◆ **Instructions to follow**:
Show all lines of the entries in which the word "arrow" is found.

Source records
= = = = = = =
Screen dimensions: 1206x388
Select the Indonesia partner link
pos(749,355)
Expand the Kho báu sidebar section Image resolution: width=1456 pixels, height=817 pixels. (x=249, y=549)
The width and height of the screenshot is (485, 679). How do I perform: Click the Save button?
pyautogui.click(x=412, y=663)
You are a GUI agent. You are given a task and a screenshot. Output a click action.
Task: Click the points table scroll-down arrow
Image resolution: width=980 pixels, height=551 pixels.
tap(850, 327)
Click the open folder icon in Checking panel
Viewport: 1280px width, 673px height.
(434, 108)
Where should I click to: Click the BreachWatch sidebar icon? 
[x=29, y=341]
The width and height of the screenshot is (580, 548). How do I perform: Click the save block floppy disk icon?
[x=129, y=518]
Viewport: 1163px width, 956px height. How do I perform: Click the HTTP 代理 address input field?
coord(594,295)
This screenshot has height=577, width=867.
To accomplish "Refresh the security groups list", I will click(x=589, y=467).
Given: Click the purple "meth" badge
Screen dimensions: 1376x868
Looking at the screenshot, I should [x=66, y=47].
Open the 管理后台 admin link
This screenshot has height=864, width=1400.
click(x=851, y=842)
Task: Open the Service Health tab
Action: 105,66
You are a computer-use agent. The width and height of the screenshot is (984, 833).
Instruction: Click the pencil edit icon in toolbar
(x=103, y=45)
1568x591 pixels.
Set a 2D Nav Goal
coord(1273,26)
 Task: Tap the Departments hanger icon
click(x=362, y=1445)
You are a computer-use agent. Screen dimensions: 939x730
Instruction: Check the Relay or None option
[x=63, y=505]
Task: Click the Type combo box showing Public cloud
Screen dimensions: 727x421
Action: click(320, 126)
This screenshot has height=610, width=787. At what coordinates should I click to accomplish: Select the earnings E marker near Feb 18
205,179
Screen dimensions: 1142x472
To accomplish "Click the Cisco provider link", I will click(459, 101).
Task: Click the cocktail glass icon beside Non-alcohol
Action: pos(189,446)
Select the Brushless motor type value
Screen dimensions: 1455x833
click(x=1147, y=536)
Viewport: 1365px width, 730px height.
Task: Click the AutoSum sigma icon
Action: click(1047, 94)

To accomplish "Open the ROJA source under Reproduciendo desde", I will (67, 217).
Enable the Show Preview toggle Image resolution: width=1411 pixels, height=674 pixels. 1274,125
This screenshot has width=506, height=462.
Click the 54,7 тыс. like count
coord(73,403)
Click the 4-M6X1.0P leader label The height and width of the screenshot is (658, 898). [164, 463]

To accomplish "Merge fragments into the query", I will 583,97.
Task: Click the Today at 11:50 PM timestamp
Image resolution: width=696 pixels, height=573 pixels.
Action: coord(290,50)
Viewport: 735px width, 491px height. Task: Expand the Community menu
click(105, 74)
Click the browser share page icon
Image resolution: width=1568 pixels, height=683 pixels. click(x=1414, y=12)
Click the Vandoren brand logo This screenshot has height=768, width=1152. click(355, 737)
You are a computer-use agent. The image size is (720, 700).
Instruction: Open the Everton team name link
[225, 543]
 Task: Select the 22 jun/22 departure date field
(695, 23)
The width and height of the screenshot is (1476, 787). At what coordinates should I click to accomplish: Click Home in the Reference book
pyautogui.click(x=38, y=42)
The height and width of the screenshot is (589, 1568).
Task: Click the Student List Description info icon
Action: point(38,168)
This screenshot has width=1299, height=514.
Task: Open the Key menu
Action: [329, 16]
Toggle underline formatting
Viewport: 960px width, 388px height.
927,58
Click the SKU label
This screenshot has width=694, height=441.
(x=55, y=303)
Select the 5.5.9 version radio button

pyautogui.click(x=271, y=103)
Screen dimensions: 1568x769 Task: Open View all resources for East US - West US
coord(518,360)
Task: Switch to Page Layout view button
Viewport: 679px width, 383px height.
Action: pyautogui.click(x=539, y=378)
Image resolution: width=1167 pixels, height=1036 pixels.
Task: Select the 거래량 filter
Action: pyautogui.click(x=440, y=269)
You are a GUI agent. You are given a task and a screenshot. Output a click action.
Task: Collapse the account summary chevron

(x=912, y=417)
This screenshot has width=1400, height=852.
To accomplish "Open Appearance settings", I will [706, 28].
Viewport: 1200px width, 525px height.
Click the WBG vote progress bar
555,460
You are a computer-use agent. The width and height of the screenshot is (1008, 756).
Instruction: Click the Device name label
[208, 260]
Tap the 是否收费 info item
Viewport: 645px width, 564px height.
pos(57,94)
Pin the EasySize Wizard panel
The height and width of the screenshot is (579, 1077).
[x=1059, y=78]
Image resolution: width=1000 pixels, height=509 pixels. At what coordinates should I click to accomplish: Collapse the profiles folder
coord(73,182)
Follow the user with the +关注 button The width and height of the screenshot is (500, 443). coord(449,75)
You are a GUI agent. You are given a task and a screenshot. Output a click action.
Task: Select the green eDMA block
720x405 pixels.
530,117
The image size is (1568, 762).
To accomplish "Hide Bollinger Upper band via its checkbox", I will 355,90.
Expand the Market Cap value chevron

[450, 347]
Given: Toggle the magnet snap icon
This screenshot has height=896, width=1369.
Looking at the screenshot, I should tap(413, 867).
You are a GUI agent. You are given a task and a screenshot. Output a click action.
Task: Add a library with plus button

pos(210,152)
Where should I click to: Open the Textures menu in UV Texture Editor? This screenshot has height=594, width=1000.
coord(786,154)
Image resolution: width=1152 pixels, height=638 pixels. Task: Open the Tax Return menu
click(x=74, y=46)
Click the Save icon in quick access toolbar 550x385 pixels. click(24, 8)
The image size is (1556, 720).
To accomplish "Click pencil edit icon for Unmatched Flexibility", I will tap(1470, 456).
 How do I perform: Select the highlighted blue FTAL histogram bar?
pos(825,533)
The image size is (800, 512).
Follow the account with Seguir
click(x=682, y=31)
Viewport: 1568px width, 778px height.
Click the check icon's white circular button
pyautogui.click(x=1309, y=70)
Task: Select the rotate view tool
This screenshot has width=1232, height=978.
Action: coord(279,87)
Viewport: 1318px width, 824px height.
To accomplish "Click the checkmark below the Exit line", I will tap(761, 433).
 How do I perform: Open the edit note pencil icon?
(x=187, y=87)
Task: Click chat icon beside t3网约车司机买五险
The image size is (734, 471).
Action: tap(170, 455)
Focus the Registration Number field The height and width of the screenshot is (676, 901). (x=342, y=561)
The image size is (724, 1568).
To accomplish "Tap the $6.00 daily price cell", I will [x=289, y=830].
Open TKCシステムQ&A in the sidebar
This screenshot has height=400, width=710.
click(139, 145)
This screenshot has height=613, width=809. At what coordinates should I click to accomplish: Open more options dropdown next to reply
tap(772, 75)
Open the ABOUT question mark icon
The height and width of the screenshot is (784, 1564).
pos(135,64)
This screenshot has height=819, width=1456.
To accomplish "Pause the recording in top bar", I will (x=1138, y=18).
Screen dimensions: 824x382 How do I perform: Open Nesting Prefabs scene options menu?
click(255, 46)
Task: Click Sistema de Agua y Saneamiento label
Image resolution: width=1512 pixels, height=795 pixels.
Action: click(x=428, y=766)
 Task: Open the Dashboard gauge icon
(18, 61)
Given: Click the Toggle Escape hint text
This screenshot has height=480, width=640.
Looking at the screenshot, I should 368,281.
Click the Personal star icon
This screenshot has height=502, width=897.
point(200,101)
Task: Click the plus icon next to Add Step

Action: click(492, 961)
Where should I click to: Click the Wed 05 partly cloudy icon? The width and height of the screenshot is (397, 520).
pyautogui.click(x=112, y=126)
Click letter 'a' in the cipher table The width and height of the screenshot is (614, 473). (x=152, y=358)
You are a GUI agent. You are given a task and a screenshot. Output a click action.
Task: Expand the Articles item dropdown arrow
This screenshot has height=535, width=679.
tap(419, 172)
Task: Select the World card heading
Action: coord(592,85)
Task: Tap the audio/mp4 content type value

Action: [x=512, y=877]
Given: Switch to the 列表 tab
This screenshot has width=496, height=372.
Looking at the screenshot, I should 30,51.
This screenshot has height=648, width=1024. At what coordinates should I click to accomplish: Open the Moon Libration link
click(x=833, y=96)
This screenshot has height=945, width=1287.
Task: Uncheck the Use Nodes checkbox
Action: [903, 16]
= = = = = = =
◆ **Response**:
Task: Click the points table scroll-down arrow
Task: Expand the Articles item dropdown arrow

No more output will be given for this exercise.